Когда вор был найден меньшаком и затем жестоко затерзан и казнён, кузнецы владимирских бояр, ненавидевшие княжеских кузнецов за их льготы, избили меньшака так, что полгода потом он не слезал с печи и стал с тех пор плевать кровью.
Об этом-то и напомнили Прокопию меньшаковы острые лопатки.
– А как искал вора? – спросил Прокопий.
Меньшак опять пожал плечами. В его глазах мелькнула бледная усмешка.
– Как искал? – повторил он. – Ходил. Смотрел. Смекал.
Прокопий прошёлся по сеням, постоял у окна, поглядел, как пляшут на реке солнечные гвоздики, и сказал, не оборачиваясь к хитрокознецу:
– Стольник, видать, из Москвы утёк. А?
– Может, и утёк.
– Пора бы нам и домой.

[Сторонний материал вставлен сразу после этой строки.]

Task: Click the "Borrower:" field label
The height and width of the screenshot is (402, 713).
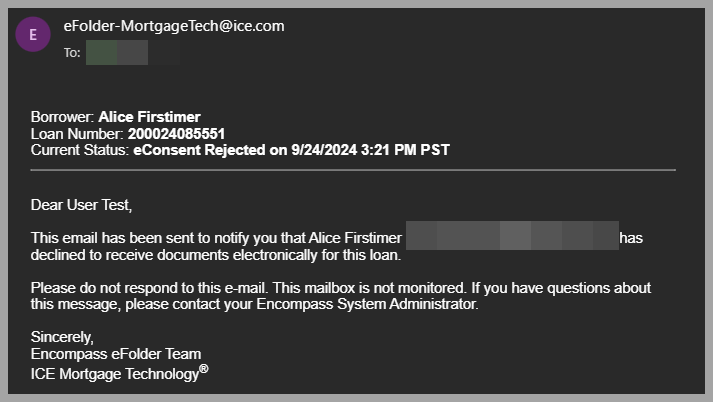Action: click(63, 117)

Как скажешь?
– Твоя воля.
– А всё надо бы перед князем совесть очистить. Пока завтракать буду, не обойти ли вам ещё разок, наскоре, здешний двор? Как думаешь?
– Отчего не обойти?
– Ты сам-то ходил, искал?
– Ты мне приказал на крыльце быть, так куда ж мне было ходить?
– А сейчас сходишь?
– Могу и сходить.
– Так сходи, пожалуй. А то, может, и ни к чему?
– Твоя воля, – повторил меньшак.
Прокопий опять подошёл к садовому окну. За рекой, на Великом лугу, ворочали княжеское, смокшее за ночь сено. Он сказал, подавляя зевок:
– Ладно уж, сходи. Только не больно мешкай. А завтрак пускай несут.

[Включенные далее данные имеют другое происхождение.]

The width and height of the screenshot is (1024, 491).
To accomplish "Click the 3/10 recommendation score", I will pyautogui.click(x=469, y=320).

Меньшак отворил дверь и занёс ногу за порог.
– Постой, постой! – опять окликнул его Прокопий. – Поди поближе. – Он понизил голос: – Что я тебе в Боголюбове, как выезжали, дал, ты где бережёшь?
Хитрокознец не сразу понял, о чём речь. Смотрел на Прокопия, хлопая в недоумении белыми ресницами, потом догадался и спросил:
– Это мою-то утварь?
Прокопий утвердительно кивнул головой.
– В седле, в потайном кармане, – сказал меньшак.
– А на скачке-то, в пути, не помял?
– Своё неужто помну?
– А из седла никто не вынет?
Меньшак в ответ только рукой махнул и опять бледно усмехнулся одними глазами.
– Так ступай посмотри, что ли, кое-где в дому да кое-где в саду, – сказал Прокопий. – Смекни, – Он лукаво улыбнулся: – Когда и Кузьмодемьян-угодник помощи не подаст, тогда можно и домой. А?
Он любил пошутить. Ему очень хотелось домой.
Дома ждало чтение. Когда Андреево войско громило без жалости Клёв, Прокопий спасал где мог древние книги. Он вывез их оттуда множество. За их медленным, умилённым разбором (он был не из бойких чтецов) проходили все досужие часы. С ним читывал и Андрей.